Usually, though, it’s a sulk.
Others have surely noticed by now and it’s not an attractive quality…
It affects more than my game too.
I’d like to think my occasional attitude problem doesn’t impact the team but it might well have in the past. Beyond that, a bad training session is enough to ruin my evening and send me into a spiralling mood.
It’s pathetic. Stupid. But my korfball complex can be toxic, putting a strain on my relationship too as my girlfriend plays so it comes up in regular discussion.
Why do I sometimes lose my head playing sport?
I’ve thought about this a lot and I have a number of theories:
- I’m physically incapable of playing just for fun
- My ambition eclipses my ability
- I have an inferiority complex towards superiors
These are some painful home truths that I want to expand on in turn.
This first point is something I can easily recognise, but unfortunately, not so easily address. As anyone that knows me could tell you, I’m a hyper-competitive person. I’m also pretty serious and sometimes I struggle to take a joke.
For me, sports are an ideal arena to feed this competitiveness. The winning, the losing, the goal scoring – all these elements sustain me. I wouldn’t even say I especially enjoy korfball for its own sake, it just happens to be my weekly “fix”. It serves a relatively healthy purpose in this respect.
The trouble is, it’s not entirely harmless. My inability to play for fun creates a problem when I’m personally playing badly or our team is simply outplayed by another. I hate under-performing and, second to that, losing.
The other fundamental problem I have is I’m a mediocre player. That would be completely fine if my ambition didn’t eclipse my ability.
For the past 5 years, I have always (broadly speaking) been solid 2nd team territory, never quite good enough for the 1sts. As someone who wants to be the best at everything, I’ve always struggled to accept I’m just not cut out for it.
In other fields, I strive to reverse-engineer my success or just outwork everyone else, but sports introduces a barrier of natural ability that I can’t surmount.
It leaves me frustrated and bitter.
Worse still, I have an inferiority complex towards those that are naturals. The new players that join the club and make the team based on inherent potential.
At the beginning, I think maybe they thought I had potential too, but 5 seasons later, I’ve long peaked. My lack of progress gets me more than anything else.
The number of people – teammates – I have felt awkward around, even hostile towards, based purely on this inferiority complex is embarrassing to admit. When the fog has cleared, I can see this has nothing to do with them whatsoever, and everything to do with my own character defects.
Time To Hang Up My Boots?
Of course, the answer is to get over myself. I doubt anyone has the faintest idea just how deep-rooted my korfball induced mood swings run.

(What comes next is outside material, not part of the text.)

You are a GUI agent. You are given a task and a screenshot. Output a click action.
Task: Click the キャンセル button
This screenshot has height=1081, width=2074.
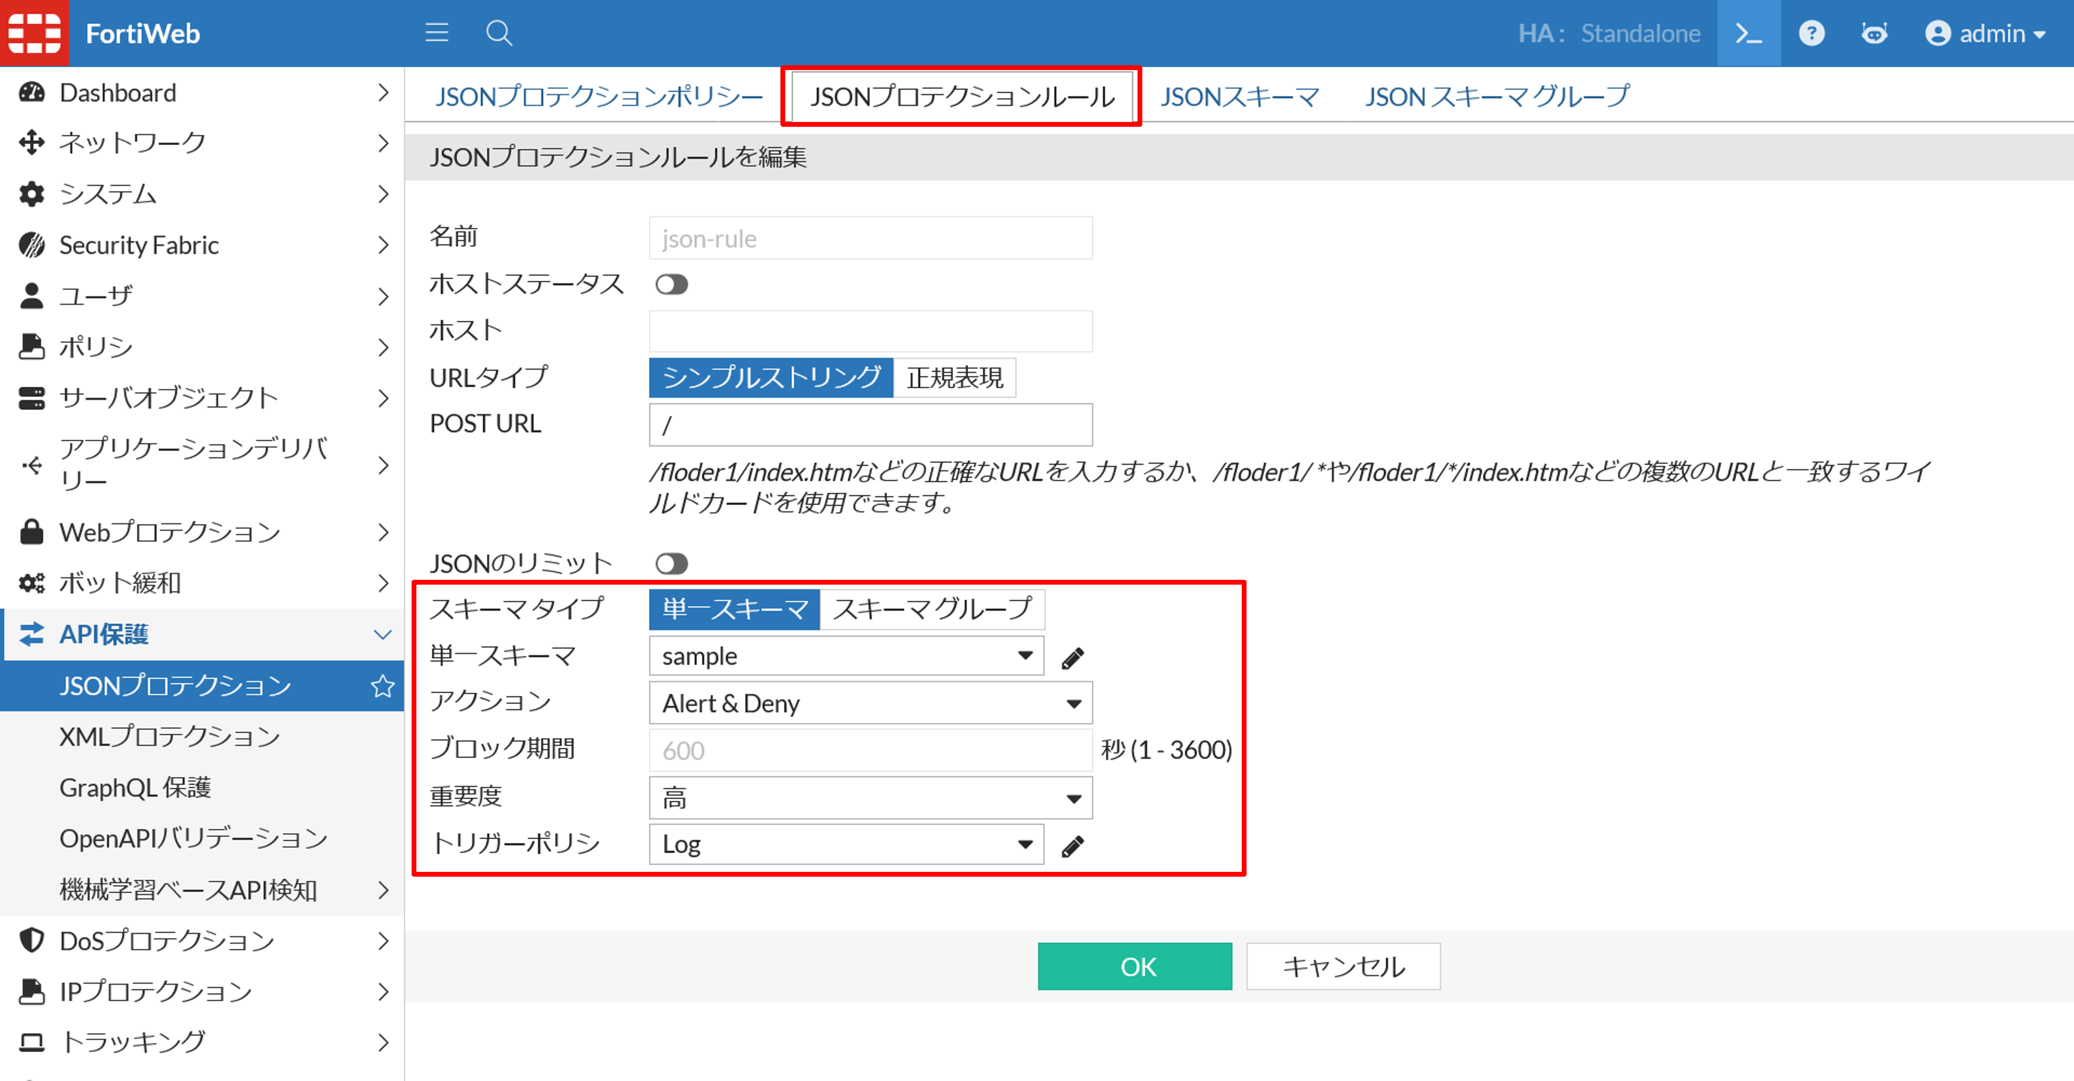(1342, 966)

I’m a self-pitying, attention-seeker with a bag full of chips on my shoulder.
I’ve tried to play for fun, I really have. But now I’m thinking it isn’t fair on others to be so up and down towards training and matches.
As much as I love the sport, it has been a huge commitment for the past 5 years. I have given up the majority of my Thursday evenings and, during the season, the best part of my Sundays too, with full commitment.
Recognising the psychological rut I find myself in, I’m wondering if claiming back this time for me will be the best play moving forward.
I know in a way quitting would be averting and not tackling the cause, but a hiatus seems a healthy compromise. Can I bring myself to do it though?